──────── Data rows ────────

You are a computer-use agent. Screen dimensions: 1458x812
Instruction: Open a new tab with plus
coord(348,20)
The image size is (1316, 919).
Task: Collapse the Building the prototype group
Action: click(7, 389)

────────

**Task prompt:**
Reproduce every line of the data entries above word for word.

**Result of this task:**
You are a computer-use agent. Screen dimensions: 1458x812
Instruction: Open a new tab with plus
coord(348,20)
The image size is (1316, 919).
Task: Collapse the Building the prototype group
Action: click(7, 389)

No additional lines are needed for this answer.